So, what is this? Nothing has happened. Three people are
speak three words, and those words have created a world of
difference; and we sleep well today with a large body of land
in our mind, while the land does not know that any
registration has taken place, that somebody has sold it or
somebody has purchased it. This is how the world goes on.
There are two kinds of objects, physical and
psychological, as the pot is physically made of clay but is
mentally made of the mental reaction of the owner of that
pot. Mnnmayo mānameya syāt sāki bhāsyas tu dhīmaya: By
actual sensory perception, we can know the physical object;
but the mental aspect behind the activity of the sense organs
is what makes it a psychological object, in spite of it being a
physical object as known by these senses.
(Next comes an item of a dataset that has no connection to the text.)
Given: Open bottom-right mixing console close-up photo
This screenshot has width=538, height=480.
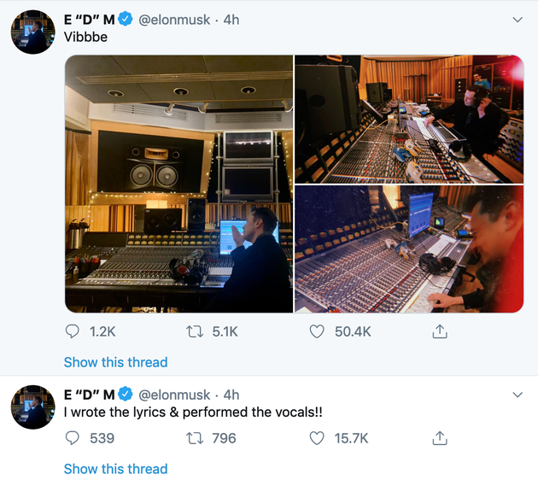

Anvaya vyatirekā bhyā dhīmayo jīva bandhakt, satya smin
sukha dukhesta tasmin nasati na dvaya (32). By anvaya
and vyatireka, positive and negative analysis, we can know
that our mind is the cause of our troubles. The land has not
caused us any trouble. Our mind has caused the trouble
because when we feel that something is ours, or when we
feel that something is not ours, we have a disturbance in the
mind. Our feeling is the cause of the disturbance. Either it is
ours, or it is not ours. In any case, it is a disturbance to our
mind. If it is ours, it becomes a problem to maintain it and
see that it is not taken away from us. If it is not ours, the
problem is that it is not ours. So either way it is a problem,
whether it is ours or it is not ours.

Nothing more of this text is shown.